World Salt Awareness Week, an opportunity to recognize the many benefits of salt, was celebrated this year in March. Salt, or sodium chloride, is essential for life. In fact, no mineral is more essential to human survival than sodium, because it allows nerves to send and receive electrical impulses, helps to keep muscles strong and keeps cells and brain functioning. However, sodium chloride is a nutrient the body cannot produce, and therefore it must be consumed.
The other component of salt, chloride, is also essential to survival and good health. It preserves acid-base balance in the body, aids potassium absorption, improves the ability of the blood to move harmful carbon dioxide from tissues out to the lungs and, most importantly, supplies the crucial stomach acids required to break down and digest the foods we eat.

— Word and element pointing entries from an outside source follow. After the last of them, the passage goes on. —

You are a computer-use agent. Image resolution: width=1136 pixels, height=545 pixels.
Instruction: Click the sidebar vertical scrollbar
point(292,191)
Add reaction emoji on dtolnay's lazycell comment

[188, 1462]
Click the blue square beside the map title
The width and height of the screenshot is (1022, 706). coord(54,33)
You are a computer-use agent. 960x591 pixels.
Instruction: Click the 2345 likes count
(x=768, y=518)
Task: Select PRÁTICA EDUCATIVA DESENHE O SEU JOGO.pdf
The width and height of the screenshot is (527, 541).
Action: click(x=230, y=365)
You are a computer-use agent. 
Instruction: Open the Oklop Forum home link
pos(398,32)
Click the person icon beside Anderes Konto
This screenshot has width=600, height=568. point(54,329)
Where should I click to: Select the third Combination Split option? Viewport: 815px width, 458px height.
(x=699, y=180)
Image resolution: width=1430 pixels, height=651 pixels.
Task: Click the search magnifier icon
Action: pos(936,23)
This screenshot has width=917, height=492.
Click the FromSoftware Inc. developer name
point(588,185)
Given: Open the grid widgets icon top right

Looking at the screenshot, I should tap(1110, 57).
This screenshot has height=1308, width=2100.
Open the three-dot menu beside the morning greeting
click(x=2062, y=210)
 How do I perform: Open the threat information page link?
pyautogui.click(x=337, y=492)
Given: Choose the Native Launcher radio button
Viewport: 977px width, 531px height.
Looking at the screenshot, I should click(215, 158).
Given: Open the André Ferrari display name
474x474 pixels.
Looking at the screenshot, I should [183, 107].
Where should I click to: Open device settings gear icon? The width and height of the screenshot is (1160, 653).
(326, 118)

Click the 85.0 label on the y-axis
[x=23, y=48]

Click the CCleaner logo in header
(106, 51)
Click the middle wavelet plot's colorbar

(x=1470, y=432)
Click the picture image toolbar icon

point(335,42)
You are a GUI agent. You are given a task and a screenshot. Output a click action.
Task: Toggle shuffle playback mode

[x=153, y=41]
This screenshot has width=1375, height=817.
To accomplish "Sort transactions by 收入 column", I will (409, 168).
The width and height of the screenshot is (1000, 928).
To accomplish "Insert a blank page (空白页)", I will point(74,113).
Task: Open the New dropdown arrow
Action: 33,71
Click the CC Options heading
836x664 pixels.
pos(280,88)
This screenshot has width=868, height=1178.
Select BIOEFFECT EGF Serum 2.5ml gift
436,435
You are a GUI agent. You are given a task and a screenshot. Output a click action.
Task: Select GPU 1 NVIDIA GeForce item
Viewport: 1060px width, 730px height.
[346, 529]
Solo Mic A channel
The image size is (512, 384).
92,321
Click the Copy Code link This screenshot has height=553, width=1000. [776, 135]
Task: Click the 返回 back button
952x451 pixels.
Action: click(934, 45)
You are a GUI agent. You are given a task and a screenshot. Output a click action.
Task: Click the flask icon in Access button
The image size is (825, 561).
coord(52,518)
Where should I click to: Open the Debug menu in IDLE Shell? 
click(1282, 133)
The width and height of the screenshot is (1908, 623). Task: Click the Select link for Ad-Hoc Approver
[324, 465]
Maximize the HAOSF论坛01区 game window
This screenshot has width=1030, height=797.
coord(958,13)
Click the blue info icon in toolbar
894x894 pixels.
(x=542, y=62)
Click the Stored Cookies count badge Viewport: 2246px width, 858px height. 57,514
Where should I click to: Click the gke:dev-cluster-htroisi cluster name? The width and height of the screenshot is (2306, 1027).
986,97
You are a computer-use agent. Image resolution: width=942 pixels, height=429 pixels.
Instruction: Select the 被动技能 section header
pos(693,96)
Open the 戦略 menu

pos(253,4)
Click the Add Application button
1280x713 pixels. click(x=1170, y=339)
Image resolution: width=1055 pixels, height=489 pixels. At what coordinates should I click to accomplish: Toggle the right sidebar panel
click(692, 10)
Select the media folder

Because the level of salt consumption is so stable, it is an ideal medium to fortify with other essential nutrients such as iodine. Iodized salt was first produced in the U.S. in 1924 and is now used by 75 percent of the world’s population to protect against intellectual disability due to iodine deficiency disorders. Iodine is an essential element in healthy human life, enabling the function of thyroid glands to produce needed hormones for proper metabolism. When children in the womb don’t get enough iodine from their mother, fetal brain development may be impaired. Iodized salt remains one of the greatest public health success stories.
Salt is also essential in hospital IV saline, which is standard therapy and the fastest way to deliver fluids and medications throughout the body. This saline drip doesn’t just keep patients hydrated, it delivers a 0.9 percent solution of salt. Without this saline drip, patients can end up with low levels of sodium in the blood, resulting in a condition known as hyponatremia. This serious condition can lead to seizures, coma, permanent brain damage, respiratory arrest and death, and it is why the shortage of saline in hospitals is of such critical importance.
Salt is also a vital component of hydration. After exercise, it is critical to replace both water and salt lost through perspiration. That is why all athletes make sure they are consuming sufficient salt during and after a workout.
A 2014 study published in the New England Journal of Medicine tested sodium consumption in more than 100,000 people in 18 countries. The study found that the healthy range for sodium consumption was between 3,000 and 5,000 milligrams per day.
Seniors can be especially susceptible to the dangers of low-salt diets. In 2013, a task force of 12 professional medical, nursing and nutritional organizations assembled by the Pioneer Network published the “New Dining Practice Standards.” Their report concluded that low-salt diets were contributing to malnutrition and weight loss among a significant percentage of seniors in assisted living facilities. Low-salt diets can also cause seniors to suffer from mild hyponatremia, an electrolyte imbalance in the blood that can lead directly to walking impairment, attention deficits and a much higher frequency of falls.